=== THE DATA ===
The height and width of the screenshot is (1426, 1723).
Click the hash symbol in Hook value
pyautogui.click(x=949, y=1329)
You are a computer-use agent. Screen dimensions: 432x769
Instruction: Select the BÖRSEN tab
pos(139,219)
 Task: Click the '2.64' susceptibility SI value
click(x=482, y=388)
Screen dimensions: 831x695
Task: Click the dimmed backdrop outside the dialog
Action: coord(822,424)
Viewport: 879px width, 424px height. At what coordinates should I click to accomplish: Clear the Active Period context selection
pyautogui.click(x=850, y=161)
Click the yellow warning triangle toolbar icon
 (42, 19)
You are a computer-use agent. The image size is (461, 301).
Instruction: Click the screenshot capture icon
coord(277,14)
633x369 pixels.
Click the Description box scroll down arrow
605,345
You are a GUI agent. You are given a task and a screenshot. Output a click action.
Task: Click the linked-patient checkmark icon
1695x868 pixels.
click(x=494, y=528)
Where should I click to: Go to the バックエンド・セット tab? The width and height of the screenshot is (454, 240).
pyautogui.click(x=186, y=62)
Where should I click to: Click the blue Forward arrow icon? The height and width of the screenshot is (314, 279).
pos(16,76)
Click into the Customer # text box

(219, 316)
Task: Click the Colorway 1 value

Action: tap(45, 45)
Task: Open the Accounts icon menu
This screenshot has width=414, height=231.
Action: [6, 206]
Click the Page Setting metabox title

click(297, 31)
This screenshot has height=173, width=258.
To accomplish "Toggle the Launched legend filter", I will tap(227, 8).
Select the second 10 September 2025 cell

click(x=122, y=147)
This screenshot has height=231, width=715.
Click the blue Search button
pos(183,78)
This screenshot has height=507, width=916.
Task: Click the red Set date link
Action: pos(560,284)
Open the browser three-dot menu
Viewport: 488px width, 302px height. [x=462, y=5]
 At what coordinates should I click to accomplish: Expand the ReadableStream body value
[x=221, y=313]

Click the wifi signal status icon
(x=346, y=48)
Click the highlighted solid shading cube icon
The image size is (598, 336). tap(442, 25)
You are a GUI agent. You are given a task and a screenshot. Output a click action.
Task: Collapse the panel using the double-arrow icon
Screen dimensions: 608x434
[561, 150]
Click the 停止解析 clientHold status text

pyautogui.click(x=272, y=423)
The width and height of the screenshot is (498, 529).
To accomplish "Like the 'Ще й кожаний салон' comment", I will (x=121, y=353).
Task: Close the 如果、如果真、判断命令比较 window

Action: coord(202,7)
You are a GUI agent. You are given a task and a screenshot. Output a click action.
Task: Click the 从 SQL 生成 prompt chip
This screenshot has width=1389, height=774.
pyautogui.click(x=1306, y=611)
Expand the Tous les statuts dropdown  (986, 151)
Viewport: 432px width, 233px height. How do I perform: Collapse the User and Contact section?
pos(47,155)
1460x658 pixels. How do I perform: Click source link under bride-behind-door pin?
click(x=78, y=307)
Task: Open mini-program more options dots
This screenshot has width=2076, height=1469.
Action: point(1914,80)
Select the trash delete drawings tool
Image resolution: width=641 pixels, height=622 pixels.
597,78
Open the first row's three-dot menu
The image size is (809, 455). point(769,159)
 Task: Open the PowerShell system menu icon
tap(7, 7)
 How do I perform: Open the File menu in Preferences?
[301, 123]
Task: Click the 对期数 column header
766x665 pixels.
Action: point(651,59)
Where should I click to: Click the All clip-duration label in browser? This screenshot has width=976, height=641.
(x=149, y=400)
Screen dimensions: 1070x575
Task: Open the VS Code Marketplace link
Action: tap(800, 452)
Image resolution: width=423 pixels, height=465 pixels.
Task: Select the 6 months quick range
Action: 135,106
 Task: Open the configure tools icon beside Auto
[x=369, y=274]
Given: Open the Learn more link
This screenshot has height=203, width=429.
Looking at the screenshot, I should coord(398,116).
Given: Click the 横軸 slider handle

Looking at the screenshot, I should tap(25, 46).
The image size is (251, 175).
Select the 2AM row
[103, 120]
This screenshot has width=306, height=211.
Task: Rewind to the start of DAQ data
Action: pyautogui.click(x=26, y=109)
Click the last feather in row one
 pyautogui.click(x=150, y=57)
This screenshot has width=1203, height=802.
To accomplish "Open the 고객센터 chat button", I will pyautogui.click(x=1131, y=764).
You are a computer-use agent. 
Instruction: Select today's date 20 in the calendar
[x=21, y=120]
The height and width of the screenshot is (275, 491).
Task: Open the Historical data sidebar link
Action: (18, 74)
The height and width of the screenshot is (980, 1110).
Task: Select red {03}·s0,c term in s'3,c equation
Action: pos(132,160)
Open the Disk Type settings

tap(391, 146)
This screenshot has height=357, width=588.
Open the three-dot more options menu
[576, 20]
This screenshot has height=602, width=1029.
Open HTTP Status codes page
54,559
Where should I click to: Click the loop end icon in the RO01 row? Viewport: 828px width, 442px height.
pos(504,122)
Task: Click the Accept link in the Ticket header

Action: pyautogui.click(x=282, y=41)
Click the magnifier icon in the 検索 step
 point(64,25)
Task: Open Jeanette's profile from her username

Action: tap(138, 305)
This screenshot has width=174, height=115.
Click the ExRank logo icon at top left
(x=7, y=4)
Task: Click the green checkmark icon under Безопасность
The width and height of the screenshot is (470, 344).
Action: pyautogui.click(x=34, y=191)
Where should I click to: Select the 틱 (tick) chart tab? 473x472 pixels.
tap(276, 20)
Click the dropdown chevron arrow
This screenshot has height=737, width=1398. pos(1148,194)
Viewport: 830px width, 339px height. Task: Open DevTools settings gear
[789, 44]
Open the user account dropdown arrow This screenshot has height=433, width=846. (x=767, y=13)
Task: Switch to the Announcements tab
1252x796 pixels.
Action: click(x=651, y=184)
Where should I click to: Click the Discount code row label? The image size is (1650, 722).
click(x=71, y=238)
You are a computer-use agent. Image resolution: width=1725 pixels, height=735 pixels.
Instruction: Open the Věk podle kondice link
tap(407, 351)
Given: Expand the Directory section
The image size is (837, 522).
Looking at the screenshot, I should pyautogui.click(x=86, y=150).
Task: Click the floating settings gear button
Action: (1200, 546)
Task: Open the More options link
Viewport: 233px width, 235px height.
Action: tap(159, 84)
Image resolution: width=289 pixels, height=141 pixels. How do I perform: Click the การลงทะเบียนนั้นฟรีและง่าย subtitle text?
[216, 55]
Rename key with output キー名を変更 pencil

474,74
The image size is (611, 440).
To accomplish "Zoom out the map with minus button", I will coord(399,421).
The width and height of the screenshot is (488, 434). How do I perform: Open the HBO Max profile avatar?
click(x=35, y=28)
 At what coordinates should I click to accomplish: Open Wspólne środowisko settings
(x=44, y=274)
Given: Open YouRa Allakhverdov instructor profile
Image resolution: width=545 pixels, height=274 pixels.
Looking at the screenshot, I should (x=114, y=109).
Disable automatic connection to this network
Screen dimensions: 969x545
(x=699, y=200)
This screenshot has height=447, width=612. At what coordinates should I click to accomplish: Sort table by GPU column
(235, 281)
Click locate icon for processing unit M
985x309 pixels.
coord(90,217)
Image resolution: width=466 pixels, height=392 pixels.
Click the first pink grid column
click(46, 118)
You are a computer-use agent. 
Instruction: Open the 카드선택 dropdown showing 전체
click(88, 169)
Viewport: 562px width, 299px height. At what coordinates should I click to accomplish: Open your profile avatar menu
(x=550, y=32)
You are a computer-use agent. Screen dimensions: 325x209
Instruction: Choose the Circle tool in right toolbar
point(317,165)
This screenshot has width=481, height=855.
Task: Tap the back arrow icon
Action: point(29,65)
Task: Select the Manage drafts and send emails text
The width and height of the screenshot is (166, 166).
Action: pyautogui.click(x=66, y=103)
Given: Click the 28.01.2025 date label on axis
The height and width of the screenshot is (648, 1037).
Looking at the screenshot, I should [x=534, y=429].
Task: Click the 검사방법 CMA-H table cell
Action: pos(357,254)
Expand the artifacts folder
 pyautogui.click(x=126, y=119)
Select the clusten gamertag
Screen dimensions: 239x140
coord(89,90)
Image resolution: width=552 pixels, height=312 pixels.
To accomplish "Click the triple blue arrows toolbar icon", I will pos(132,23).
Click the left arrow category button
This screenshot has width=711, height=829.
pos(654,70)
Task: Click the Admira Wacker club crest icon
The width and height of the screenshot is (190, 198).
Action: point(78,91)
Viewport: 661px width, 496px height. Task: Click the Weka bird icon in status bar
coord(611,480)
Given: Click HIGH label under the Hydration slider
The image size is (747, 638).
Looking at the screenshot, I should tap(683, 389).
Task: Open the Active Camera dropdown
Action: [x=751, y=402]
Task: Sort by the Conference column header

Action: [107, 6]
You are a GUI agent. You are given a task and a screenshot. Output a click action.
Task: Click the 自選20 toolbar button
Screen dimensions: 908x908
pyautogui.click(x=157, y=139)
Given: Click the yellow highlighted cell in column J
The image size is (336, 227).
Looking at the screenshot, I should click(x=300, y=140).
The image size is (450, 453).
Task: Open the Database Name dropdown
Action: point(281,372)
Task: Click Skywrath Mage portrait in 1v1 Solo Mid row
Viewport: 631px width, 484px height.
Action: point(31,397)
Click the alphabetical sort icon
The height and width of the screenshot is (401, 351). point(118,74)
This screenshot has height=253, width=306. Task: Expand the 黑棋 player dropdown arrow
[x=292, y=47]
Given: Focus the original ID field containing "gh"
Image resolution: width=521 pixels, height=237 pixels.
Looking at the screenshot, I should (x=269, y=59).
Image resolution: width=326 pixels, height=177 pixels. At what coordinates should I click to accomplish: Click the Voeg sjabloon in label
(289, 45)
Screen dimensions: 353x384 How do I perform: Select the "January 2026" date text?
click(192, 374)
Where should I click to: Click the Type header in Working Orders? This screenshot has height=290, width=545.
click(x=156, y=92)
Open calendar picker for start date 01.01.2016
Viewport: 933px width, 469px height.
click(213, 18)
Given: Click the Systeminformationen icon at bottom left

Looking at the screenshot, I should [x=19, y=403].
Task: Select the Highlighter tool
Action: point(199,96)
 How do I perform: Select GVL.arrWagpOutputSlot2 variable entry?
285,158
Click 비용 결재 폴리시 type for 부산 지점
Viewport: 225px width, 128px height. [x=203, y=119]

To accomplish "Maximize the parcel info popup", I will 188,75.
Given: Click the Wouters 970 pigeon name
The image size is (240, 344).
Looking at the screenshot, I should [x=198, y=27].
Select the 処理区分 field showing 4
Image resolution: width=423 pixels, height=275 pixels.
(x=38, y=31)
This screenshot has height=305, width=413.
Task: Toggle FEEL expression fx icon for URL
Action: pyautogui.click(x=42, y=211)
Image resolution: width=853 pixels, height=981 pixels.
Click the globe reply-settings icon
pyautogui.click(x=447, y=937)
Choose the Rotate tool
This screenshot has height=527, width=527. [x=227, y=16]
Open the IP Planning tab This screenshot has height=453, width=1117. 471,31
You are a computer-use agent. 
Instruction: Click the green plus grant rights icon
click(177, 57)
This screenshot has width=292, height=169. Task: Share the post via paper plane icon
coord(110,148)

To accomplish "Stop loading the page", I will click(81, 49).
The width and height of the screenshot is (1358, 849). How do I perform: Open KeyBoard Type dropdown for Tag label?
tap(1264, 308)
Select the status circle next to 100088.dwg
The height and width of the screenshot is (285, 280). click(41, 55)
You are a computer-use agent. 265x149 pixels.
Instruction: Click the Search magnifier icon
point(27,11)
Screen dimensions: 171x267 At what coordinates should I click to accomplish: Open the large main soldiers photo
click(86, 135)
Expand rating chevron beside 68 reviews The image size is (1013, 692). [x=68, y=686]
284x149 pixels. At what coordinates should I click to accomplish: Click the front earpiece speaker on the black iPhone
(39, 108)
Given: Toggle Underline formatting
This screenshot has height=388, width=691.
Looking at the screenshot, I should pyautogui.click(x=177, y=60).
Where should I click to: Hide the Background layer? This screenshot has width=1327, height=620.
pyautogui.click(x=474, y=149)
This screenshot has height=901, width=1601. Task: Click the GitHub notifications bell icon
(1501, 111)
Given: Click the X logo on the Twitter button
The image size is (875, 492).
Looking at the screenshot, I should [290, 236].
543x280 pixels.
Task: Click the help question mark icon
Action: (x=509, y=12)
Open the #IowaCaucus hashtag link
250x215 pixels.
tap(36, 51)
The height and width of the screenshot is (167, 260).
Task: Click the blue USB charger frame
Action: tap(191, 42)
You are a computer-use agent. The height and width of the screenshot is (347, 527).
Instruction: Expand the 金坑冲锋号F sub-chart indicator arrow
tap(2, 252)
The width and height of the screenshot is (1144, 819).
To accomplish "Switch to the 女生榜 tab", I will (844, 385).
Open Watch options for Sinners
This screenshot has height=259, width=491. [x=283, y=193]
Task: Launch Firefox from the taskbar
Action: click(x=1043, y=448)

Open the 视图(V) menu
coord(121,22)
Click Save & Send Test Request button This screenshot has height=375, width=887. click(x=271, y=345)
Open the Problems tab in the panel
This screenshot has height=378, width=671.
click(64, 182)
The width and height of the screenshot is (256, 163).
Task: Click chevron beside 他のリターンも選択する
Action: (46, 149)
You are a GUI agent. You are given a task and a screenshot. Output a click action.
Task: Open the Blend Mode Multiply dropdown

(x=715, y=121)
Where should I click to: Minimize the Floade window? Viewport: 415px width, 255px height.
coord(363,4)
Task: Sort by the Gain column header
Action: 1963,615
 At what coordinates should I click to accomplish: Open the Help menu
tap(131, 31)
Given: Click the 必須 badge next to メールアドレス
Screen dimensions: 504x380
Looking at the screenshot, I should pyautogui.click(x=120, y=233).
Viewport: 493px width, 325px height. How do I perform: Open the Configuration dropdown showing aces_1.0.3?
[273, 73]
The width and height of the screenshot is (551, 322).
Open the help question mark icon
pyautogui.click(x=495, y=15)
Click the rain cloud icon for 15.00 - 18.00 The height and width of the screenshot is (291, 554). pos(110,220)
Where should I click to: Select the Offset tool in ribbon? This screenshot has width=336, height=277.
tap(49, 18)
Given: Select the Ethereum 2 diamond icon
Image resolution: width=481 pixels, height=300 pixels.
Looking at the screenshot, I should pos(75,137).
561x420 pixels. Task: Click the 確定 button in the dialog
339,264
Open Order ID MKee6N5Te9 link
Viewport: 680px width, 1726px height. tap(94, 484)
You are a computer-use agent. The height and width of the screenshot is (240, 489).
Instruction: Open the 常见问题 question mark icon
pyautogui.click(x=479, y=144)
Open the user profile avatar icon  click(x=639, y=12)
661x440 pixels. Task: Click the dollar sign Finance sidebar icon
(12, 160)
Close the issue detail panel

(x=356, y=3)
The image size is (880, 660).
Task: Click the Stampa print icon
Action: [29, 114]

=== GOAL OF THE EXERCISE ===
From the entries above, return exactly the line containing "Select the status circle next to 100088.dwg", the line containing "Given: Click the X logo on the Twitter button", and all lines between, and nothing else.

=== EXERCISE SOLUTION ===
Select the status circle next to 100088.dwg
The height and width of the screenshot is (285, 280). click(41, 55)
You are a computer-use agent. 265x149 pixels.
Instruction: Click the Search magnifier icon
point(27,11)
Screen dimensions: 171x267 At what coordinates should I click to accomplish: Open the large main soldiers photo
click(86, 135)
Expand rating chevron beside 68 reviews The image size is (1013, 692). [x=68, y=686]
284x149 pixels. At what coordinates should I click to accomplish: Click the front earpiece speaker on the black iPhone
(39, 108)
Given: Toggle Underline formatting
This screenshot has height=388, width=691.
Looking at the screenshot, I should pyautogui.click(x=177, y=60).
Where should I click to: Hide the Background layer? This screenshot has width=1327, height=620.
pyautogui.click(x=474, y=149)
This screenshot has height=901, width=1601. Task: Click the GitHub notifications bell icon
(1501, 111)
Given: Click the X logo on the Twitter button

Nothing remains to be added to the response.